Das kurze Kapitel 15 ist den Personalvertretungen gewidmet, für die der Autor einige Besonderheiten der Mitbestimmung und Rechtsprechung darstellt. Ergänzend wäre es hilfreich, wenn auch den Mitarbeitervertretungen aus kirchlichen und diakonischen/caritativen Einrichtungen ein Abschnitt bzw. Kapitel gewidmet wäre. Eine Anregung für die nächste Auflage des Buches?

Im vorletzten Kapitel mit der Nummer 16 stellt Däubler die Möglichkeiten und Beispiele staatlichen Zugriffs auf Beschäfigtendaten dar. Den Ausführungen ist zu entnehmen, dass durch die DSGVO die Zugriffe dieser Art keineswegs eingeschränkt werden. 

Zum Abschluss blickt Däubler mit seinen Ausführungen in Kapitel 17 in die Zukunft. Auf Grundlage eines historischen Rückblicks auf die Entwicklung des Datenschutzes fällt dieser Blick nicht gerade rosig aus. Im Gegensatz zu den letztendlich gescheiterten Reformversuchen zum BDSG bezeichnet er die DSGVO als "Paukenschlag", die bei den "flankierenden Maßnahmen neue Impulse" setzt, allerdings auch den Verzicht auf einige wichtige Regelungen des alten BDSG mit sich bringt. Ein wenig Hoffnung setzt der Autor in den Datenschutz als Wettbewerbsfaktor. Völlig gescheitert ist seiner Ansicht nach der Versuch, mehr Transparenz zu erzeugen. Und für die Zukunft fehlen dringende Regelungen zum Cloud Computing, Big Data und Internet. Am Ende ein weitgehend düsteres Fazit seinerseits. 

Und das Fazit des Rezensenten zu dem Buch? Nicht düster, sondern eher "durchwachsen". Der Autor ergeht sich in vielen historischen Details, die den Umfang des Buches steigern, nicht jedoch den Erkenntniswert für den Praktiker. Die Zielgruppe der Arbeitnehmervertreter/innen benötigt klare Aussagen - soweit dies im juristischen Bereich überhaupt möglich ist - oder doch zumindest klare Leitlinien, an denen man sich in den täglichen Auseinandersetzungen im Betrieb orientieren kann. Sie sind vorhanden, doch manchmal hinter eher uninteressanten Ausführungen versteckt.

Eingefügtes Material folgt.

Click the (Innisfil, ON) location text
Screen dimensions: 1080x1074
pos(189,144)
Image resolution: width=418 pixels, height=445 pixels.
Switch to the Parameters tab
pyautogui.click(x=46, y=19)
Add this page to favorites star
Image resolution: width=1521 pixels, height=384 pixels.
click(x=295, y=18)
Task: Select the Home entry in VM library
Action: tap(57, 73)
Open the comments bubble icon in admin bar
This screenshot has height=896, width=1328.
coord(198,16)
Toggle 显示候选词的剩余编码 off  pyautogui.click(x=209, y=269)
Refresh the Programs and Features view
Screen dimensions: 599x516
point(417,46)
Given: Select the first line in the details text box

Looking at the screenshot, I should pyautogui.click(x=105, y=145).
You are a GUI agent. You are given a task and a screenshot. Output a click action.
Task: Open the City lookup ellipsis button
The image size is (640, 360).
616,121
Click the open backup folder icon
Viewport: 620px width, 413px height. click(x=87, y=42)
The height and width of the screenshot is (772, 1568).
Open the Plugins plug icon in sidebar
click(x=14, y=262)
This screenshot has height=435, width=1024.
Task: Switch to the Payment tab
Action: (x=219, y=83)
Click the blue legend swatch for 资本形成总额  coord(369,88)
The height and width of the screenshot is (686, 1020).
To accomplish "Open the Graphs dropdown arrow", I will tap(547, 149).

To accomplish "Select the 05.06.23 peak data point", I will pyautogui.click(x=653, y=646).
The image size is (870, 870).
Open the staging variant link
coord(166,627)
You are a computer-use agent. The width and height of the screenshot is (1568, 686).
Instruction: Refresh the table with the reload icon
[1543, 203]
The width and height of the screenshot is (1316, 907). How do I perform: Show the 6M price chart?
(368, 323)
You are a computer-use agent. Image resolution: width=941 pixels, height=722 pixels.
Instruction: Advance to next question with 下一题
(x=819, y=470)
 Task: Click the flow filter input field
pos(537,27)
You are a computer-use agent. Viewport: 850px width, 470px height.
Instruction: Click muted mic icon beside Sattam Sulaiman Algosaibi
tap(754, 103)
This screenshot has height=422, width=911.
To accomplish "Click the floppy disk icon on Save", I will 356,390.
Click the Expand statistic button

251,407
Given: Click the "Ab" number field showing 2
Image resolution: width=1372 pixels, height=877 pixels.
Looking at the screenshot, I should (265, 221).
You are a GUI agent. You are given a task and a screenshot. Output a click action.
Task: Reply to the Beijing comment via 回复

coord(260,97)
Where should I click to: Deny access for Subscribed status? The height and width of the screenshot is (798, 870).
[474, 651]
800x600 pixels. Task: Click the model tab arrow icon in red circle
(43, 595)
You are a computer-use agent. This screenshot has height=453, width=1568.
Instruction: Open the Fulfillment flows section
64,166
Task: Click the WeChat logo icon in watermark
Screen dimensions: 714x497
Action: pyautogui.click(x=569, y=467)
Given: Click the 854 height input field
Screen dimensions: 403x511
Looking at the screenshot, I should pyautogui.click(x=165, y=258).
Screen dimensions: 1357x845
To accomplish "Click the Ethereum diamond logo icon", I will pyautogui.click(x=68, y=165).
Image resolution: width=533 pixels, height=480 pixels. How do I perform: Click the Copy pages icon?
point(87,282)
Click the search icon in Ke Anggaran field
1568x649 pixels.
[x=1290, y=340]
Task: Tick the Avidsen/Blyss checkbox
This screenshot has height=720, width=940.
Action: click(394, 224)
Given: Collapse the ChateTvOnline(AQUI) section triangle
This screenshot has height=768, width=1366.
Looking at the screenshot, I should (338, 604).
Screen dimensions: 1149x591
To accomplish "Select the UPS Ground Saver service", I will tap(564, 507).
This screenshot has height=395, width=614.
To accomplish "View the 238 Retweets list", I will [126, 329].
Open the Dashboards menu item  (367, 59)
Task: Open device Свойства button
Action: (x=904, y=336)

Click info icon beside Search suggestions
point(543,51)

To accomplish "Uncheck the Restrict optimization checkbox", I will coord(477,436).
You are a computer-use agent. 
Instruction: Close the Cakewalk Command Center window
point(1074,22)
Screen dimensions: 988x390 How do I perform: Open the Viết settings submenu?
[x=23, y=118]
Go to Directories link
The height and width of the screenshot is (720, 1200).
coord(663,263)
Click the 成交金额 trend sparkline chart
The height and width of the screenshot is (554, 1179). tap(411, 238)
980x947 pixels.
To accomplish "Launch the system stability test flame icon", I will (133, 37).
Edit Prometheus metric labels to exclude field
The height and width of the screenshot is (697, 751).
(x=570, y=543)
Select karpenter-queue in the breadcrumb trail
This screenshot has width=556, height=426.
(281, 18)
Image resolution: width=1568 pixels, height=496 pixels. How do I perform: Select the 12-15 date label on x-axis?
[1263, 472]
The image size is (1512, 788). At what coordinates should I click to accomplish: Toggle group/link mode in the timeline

Dieser Leser/innenkreis möchte zum aktuellen Zeitpunkt auch und vor allem Anderen wissen, was sich nun konkret durch die DSGVO und das BDSG-neu ändert. Auch dies ist sehr wohl im Buch zu finden, doch man muss manchmal danach suchen, um die wesentlichen Aussagen zu entdecken. Der Autor vermeidet es, zu den einzelnen Kapiteln jeweils ein abschließendes Fazit zu formulieren, das in diesem Sinne Klarheit verschaffen könnte. 

Aufgrund der durch die neue Verordnung und das neue Gesetz reichlich unklaren Rechtslage wird man die hoffentlich bald gefällten ersten neuen Urteile der zuständigen Gerichte sehnsüchtig erwarten und interpretieren, ebenso die allerorten entstehenden konkreten Verfahren zur Umsetzung des neuen Rechts. Dies lässt vermuten, dass vermutlich relativ bald die nächste Auflage dieses Buches erscheinen wird. Darin möge der Autor noch die folgenden Hinweise berücksichtigen: Rn 379 ist doppelt vergeben, die DSGVO tritt nicht am 18., sondern am 25. Mai in Kraft (Rn 941), und es heißt nicht 'privacy by device', sondern 'privacy by design' (Rn 941) - mit freundlichem Gruß des Rezensenten!